Refreshing streams of divine consolations have (through grade) been conveying unto us by his eminent (by us intirely affected) servant of Jes. Christ,* who we trust, will be instrumental in ye hand of our God, whom we serve, to carry on both you and us in this our pilgrimage, in a p[ro]gresse of grace, soe as, one day, he may present us with exceeding joy, one pure and spotless virgin, before our Redeemer, when he of whom ye Lord hath made such a blessed use, shall shine as a starre in glory.

      Pretious brethren! that we faint not in this our journey, how necesaarie is't, yt our joynt interest, be mutually improved, at the throne of grace, in each others behalf, that in these dangerous declining times, when 'tis evident or grand adversary, perceiving his tottering kingdom, near a fall, is employing his utmost force and deepest subtiltye, to delude and draw poore soules from their p[ro]fession.

"Wee desire, to magnifie the name of or God, for that refreshment to or spirits, received by yr sweet epistle, wherein doth appear ye steadfastnesses of yr faith in Jes. Chr. mauger all ye malice manifested by ye endeavours of ye enemie, and his instruments, some of whom have been busily employed in those parts, to the saddening of many, yet through mercy, we stand, to ye praise, of ye glory, of yt grace, which we acknowledge our support.

"We bless God, for ye continual enlargement of yr hearts, to ye liberty of or dearly beloved brother's stay with us, though God is pleased to order it now but short.

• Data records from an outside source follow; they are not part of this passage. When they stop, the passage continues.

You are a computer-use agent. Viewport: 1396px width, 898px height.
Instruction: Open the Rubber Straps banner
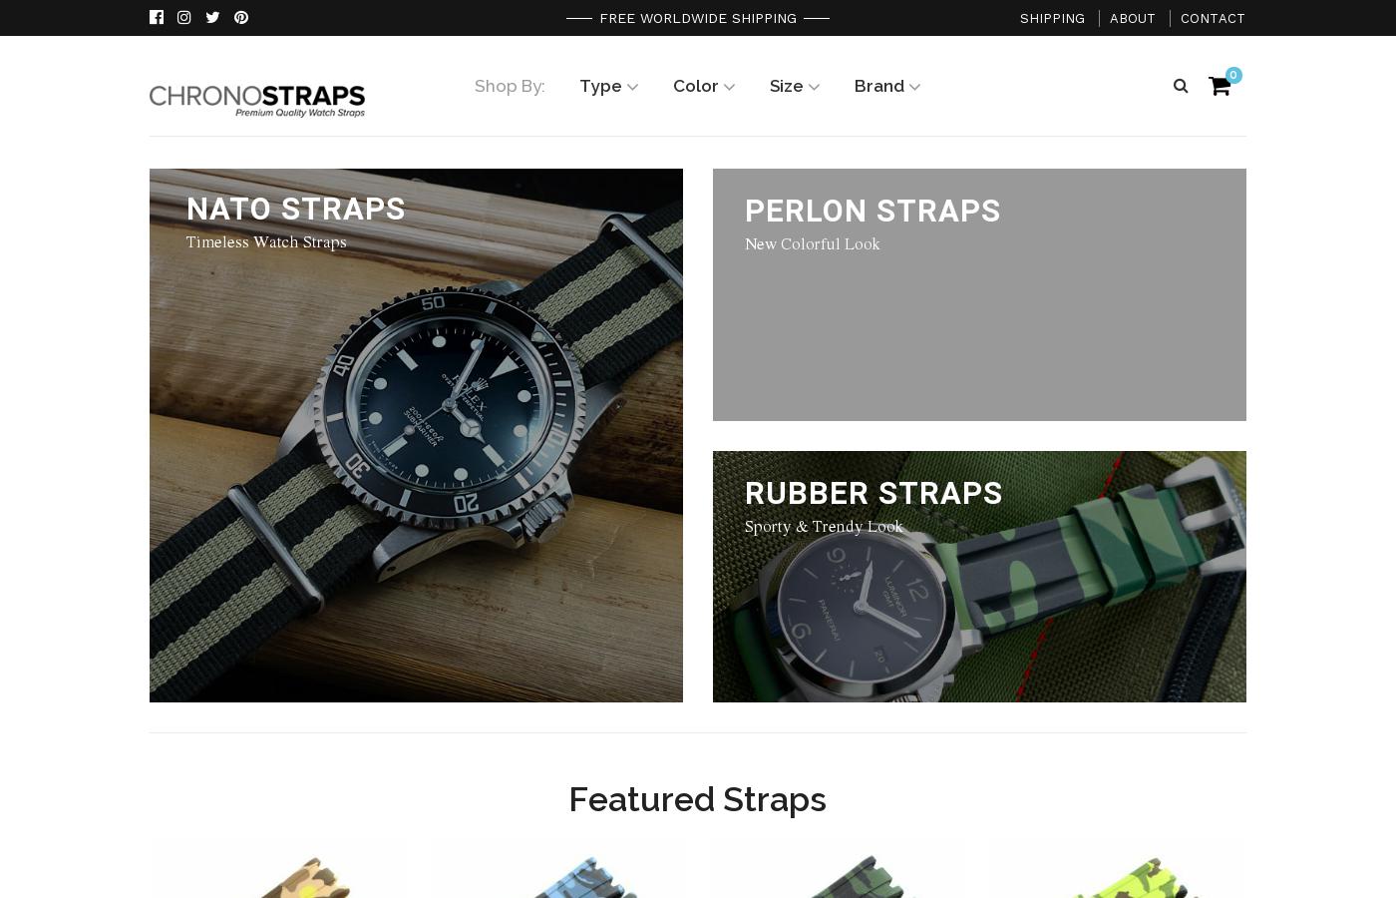point(979,577)
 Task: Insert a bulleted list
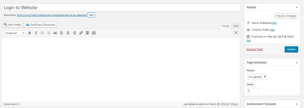(42, 33)
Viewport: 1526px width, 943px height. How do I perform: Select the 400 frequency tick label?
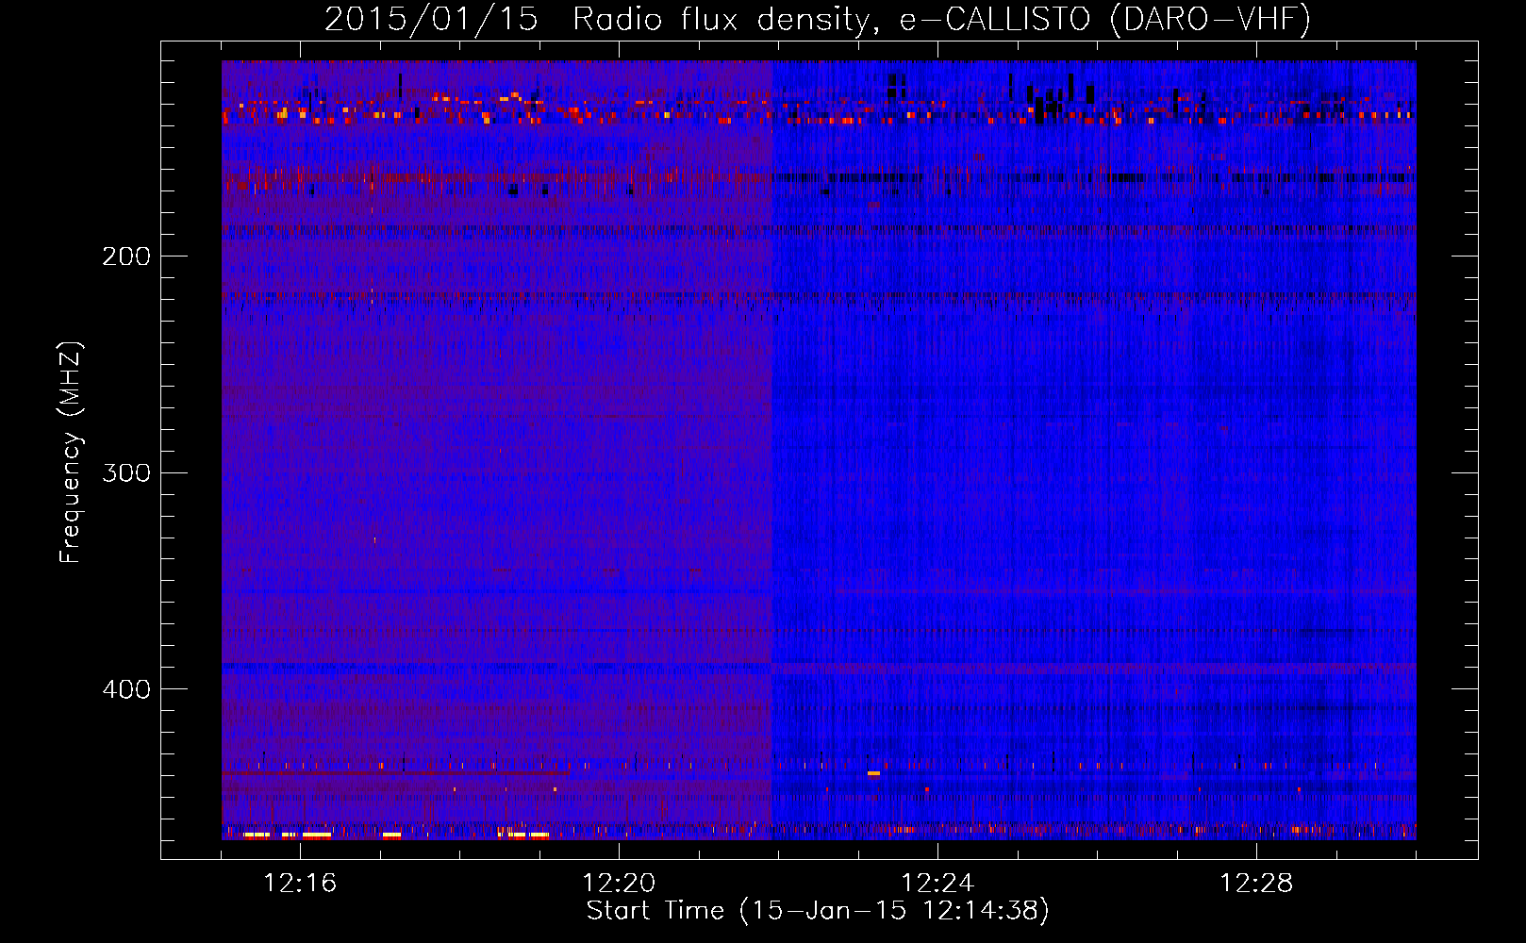pos(126,689)
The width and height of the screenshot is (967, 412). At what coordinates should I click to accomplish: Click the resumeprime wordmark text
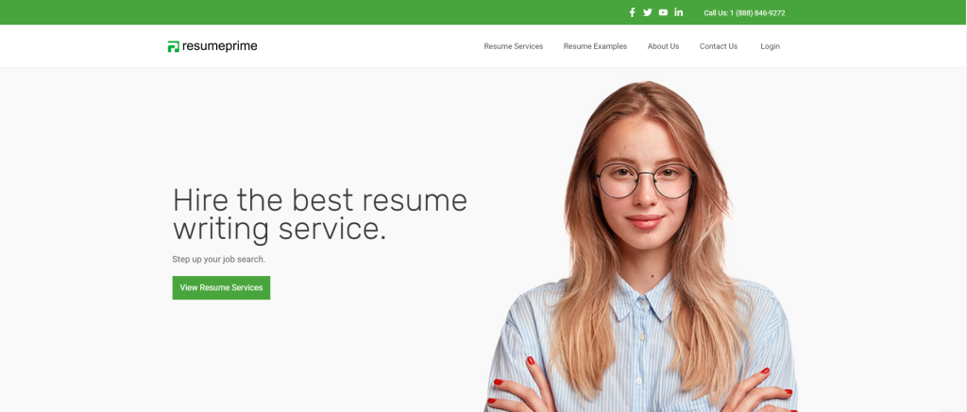point(219,46)
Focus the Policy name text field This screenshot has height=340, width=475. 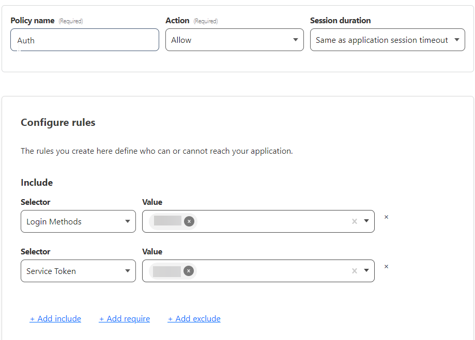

"Brethren, we beseech you, pray for us, yt ye knowledge of Jesus Christ, may increase among us, yt we may come to a more cleare approbation of ye great mistery, 'God in Christ and Christ in us' united, and made one with him, by ye eternal Spirit. Then shall we p[er]fectly see, ye tabernacle of God dwelling with wth men and have occasion (from such blessed communion) to rejoice wih joy unspeakable, aud full of glory, when all doubts and distractions will be passed away; noe night or cloud to interpose between or soules, and ye love of or pretious Redeemer. Ah! this would be a pretious pledge, or earnest, of yt glorious condition, into wch we shortly shall be translated, when wee have a full enjoyment of him, whom now our soules are thirsting after, in unconceivable and eternall joy.
* Supposed to be Mr. Tillam.

      Peace be to all, wth love and faith, from God or father and Lord Jes. Chr. in whom wee are entirely yr affectionate brethren.
Will. Booth, Robt. Millington, Tho. Holland,
Peter Eaton, John Sproson, Chas. Holland,
John Tomleson, Tho. Pollings, Ric. Amery.
     Warrington, 4 m. 26 day, 1654.

      Soon after Mr. Tillam went to London, a letter came to the church at Hexham, from the church at Newcastle, informing them of a letter Mr. Tillam had sent to them regarding the conduct of Major Hohson, already referred to. Mr. Tillam, it seems from the letter, had received his information from Mr. Hammond, who was probably the minister of St. Nicholas', Newcastle, and who wrote against the false Jew; hence the Newcastle church affirm of him, that "wee feare he hath prejudiciale thoughts, not only against Major Hobson, but against Mr. Tillam, and all who are opposite to him, and that we judge you are sensible of as well as wee." Then they mention that they had searched the business to the bottom, and had found out that what was reported of the Major, referred to what they call, "the days of his wantonnesse," and that now "he is not a lover, but a loather, of such unworthy practices."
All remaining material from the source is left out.